The fio cmds i used to run the tests are the same used in
this post.
After reading various posts on this forum and other websites these are the parameters can have an effect on performance,
so far I tried changing:
recordsize=8K
, set to 8K because that's what OracleDB uses as blocksize
atime=off
, most sources cited that setting access times to off can lead to a slight improvement in IOs
sync=disabled
, I tried setting this parameter both on and off and I did not notice any meaningful improvements
also since I do not have a SLOG device I'd rather say on the safe side and keep this on.
zfs_arc_max=51539607552
, currently set to 50GB.
ashift=12
, I left the default setting because i read that most ssds have a pagesize of 4K,
however this website says that the pagesize of the Kingston DC600M is 16KB,
do you think that creating the zpool with ashift=14 can lead to any sort of improvement?
volblocksize=16K
, the
OpenZFS documentation states that tuning can help with random workloads,
I did not change this parameter from the default 16KB, right now it's the same as the supposed pagesize of my ssd disks,
Would setting this to the blocksize used by the db (8K) or the filesystem (4K) make any sort of difference?

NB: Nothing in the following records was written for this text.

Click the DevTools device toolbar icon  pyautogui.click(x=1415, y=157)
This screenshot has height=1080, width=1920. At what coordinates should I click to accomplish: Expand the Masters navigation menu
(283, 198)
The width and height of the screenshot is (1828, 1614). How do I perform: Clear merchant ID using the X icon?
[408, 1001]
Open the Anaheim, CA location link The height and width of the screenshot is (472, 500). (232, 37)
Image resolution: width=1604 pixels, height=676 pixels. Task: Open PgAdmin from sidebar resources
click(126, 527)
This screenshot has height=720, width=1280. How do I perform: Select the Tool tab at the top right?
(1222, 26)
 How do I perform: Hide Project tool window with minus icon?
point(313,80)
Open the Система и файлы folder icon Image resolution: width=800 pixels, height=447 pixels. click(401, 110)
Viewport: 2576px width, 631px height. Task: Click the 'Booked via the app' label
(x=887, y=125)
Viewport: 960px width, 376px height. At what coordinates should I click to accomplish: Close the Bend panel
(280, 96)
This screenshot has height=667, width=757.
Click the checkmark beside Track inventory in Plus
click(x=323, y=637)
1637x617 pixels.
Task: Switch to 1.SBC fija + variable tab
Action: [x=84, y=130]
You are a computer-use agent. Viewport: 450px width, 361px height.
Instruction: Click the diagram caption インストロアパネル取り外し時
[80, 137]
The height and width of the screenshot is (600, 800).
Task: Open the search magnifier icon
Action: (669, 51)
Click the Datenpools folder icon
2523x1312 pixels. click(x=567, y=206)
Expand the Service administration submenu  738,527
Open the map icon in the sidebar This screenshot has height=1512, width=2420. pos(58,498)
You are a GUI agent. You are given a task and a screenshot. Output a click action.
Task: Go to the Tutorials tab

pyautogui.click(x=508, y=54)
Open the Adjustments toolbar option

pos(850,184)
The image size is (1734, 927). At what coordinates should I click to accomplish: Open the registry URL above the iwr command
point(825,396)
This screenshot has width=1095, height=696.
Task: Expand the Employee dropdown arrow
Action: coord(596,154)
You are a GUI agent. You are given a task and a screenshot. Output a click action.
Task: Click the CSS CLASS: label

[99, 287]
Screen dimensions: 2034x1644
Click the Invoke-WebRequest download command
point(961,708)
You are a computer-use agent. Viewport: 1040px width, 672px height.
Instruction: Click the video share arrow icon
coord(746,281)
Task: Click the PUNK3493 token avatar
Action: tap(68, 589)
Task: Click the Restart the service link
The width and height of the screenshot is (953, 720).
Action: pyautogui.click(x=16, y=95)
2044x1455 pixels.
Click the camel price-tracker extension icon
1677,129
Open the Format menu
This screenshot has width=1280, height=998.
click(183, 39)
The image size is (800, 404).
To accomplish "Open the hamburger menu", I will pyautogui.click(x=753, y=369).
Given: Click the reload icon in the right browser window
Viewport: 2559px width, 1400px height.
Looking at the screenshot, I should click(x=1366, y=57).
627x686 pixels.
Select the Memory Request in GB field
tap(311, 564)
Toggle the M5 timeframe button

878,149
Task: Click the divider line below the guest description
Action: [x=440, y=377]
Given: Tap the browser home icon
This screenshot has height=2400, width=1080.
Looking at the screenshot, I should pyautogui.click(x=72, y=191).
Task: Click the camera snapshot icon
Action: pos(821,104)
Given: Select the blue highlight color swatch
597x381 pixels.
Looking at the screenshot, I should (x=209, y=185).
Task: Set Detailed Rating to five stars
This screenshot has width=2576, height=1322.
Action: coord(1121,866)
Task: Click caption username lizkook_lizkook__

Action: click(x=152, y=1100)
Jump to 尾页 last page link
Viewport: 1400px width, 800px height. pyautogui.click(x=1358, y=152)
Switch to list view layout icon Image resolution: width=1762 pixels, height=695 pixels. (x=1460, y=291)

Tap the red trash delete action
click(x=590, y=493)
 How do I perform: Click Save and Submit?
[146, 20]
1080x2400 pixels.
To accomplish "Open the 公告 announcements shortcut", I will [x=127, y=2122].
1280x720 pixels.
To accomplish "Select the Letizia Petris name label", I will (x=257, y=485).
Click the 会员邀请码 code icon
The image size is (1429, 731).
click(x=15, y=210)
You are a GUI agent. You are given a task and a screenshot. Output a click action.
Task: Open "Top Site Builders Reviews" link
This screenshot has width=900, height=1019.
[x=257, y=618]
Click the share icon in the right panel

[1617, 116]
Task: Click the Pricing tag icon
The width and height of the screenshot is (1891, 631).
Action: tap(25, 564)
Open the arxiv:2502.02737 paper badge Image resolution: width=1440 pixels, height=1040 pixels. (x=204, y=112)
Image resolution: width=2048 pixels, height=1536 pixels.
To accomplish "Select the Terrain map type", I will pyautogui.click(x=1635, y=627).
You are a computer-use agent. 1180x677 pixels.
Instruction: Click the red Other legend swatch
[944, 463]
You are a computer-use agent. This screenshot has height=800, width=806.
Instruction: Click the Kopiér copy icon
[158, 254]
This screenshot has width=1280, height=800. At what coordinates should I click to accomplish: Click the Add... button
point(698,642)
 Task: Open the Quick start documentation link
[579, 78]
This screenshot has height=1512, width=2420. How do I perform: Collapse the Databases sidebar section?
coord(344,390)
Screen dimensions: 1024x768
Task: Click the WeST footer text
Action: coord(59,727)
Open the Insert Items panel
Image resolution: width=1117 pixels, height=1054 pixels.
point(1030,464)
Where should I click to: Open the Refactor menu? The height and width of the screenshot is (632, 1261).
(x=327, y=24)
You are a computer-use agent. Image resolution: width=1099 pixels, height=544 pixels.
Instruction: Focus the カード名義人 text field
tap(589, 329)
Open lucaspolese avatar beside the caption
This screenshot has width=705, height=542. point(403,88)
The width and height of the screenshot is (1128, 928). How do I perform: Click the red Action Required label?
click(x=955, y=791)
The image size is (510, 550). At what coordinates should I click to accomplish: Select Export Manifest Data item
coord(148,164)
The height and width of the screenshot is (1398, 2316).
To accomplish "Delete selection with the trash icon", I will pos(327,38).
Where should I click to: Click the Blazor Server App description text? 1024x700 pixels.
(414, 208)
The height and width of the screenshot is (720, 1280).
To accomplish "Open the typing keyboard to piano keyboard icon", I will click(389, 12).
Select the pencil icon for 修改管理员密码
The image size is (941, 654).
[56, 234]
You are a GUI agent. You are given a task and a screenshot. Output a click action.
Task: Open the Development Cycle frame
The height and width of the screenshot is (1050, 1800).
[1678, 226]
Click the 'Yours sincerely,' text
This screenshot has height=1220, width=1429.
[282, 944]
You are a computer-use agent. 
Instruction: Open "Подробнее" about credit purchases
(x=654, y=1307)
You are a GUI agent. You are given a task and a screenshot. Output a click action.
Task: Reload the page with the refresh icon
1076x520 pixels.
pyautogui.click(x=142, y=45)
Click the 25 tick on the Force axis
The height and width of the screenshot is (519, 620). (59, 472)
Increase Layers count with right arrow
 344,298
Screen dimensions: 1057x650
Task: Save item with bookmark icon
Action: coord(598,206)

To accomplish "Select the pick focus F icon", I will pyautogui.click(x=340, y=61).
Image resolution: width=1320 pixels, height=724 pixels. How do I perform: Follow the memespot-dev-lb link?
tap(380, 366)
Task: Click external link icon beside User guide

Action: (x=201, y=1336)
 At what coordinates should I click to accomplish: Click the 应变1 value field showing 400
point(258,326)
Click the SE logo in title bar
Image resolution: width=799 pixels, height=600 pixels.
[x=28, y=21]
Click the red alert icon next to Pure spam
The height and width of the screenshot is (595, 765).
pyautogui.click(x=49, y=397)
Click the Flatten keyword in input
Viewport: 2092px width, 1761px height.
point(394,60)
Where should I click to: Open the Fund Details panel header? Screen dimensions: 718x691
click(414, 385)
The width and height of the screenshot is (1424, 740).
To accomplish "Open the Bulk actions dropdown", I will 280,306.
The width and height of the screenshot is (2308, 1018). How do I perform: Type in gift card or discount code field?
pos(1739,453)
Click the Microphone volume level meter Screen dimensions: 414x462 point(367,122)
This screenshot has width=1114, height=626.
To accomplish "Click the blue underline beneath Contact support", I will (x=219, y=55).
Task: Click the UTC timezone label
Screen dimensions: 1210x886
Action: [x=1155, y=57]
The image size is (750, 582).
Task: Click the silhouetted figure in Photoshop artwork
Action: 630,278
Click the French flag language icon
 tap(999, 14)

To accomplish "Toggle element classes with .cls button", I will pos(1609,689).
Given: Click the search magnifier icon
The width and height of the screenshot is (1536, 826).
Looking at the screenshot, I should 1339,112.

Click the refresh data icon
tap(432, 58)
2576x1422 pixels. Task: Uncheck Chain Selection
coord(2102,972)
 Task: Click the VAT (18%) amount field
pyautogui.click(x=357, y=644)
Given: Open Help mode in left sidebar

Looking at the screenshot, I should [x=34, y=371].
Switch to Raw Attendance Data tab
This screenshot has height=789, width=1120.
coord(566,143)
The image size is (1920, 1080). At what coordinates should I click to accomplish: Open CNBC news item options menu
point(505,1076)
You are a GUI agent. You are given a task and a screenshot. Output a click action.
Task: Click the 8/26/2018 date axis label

Also one thing that I noticed is that there is a lot of difference in performance if I run the same fio command from inside the vm or directly on the host,
that makes me think that maybe the issue is not zfs in itself but somewhere between the vm vfs and the vm config itself,
which is this one:
scsi2: zfs-2tb:vm-218-disk-0,cache=writeback,discard=on,iothread=1,size=128G,ssd=1
These are the properties of the zpool on which the vm is running.
Code:
root@pve02:~# zfs get all zfs-2tb
NAME PROPERTY VALUE SOURCE
zfs-2tb type filesystem -
zfs-2tb creation Wed Jan 22 11:41 2025 -
zfs-2tb used 1.35T -
zfs-2tb available 336G -
zfs-2tb referenced 4.04G -
zfs-2tb compressratio 1.92x -
zfs-2tb mounted yes -
zfs-2tb quota none default
zfs-2tb reservation none default
zfs-2tb recordsize 8K local
zfs-2tb mountpoint /zfs-2tb default
zfs-2tb sharenfs off default
zfs-2tb checksum on default
zfs-2tb compression on local
zfs-2tb atime off local
zfs-2tb devices on default
zfs-2tb exec on default
zfs-2tb setuid on default
zfs-2tb readonly off default
zfs-2tb zoned off default
zfs-2tb snapdir hidden default
zfs-2tb aclmode discard default
zfs-2tb aclinherit restricted default
zfs-2tb createtxg 1 -
zfs-2tb canmount on default
zfs-2tb xattr on default
zfs-2tb copies 1 default
zfs-2tb version 5 -
zfs-2tb utf8only off -
zfs-2tb normalization none -
zfs-2tb casesensitivity sensitive -
zfs-2tb vscan off default
zfs-2tb nbmand off default
zfs-2tb sharesmb off default
zfs-2tb refquota none default
zfs-2tb refreservation none default
zfs-2tb guid 7036852244761846984 -
zfs-2tb primarycache all default
zfs-2tb secondarycache all default
zfs-2tb usedbysnapshots 0B -
zfs-2tb usedbydataset 4.04G -
zfs-2tb usedbychildren 1.35T -
zfs-2tb usedbyrefreservation 0B -
zfs-2tb logbias latency default
zfs-2tb objsetid 54 -
zfs-2tb dedup off default
zfs-2tb mlslabel none default
zfs-2tb sync standard local
zfs-2tb dnodesize legacy default
zfs-2tb refcompressratio 1.00x -
zfs-2tb written 4.04G -
zfs-2tb logicalused 821G -
zfs-2tb logicalreferenced 4.02G -
zfs-2tb volmode default default
zfs-2tb filesystem_limit none default
zfs-2tb snapshot_limit none default
zfs-2tb filesystem_count none default
zfs-2tb snapshot_count none default
zfs-2tb snapdev hidden default
zfs-2tb acltype off default
zfs-2tb context none default
zfs-2tb fscontext none default
zfs-2tb defcontext none default
zfs-2tb rootcontext none default
zfs-2tb relatime on default
zfs-2tb redundant_metadata all default
zfs-2tb overlay on default
zfs-2tb encryption off default
zfs-2tb keylocation none default
zfs-2tb keyformat none default
zfs-2tb pbkdf2iters 0 default
zfs-2tb special_small_blocks 0 default
zfs-2tb prefetch all default
I'll attach the output of the fio tests below as posing them in codeblocks here would probably make the post too long.
Maybe some of you can either point me in the right direction or at least confirm that with this setup the current results are somewhat expected.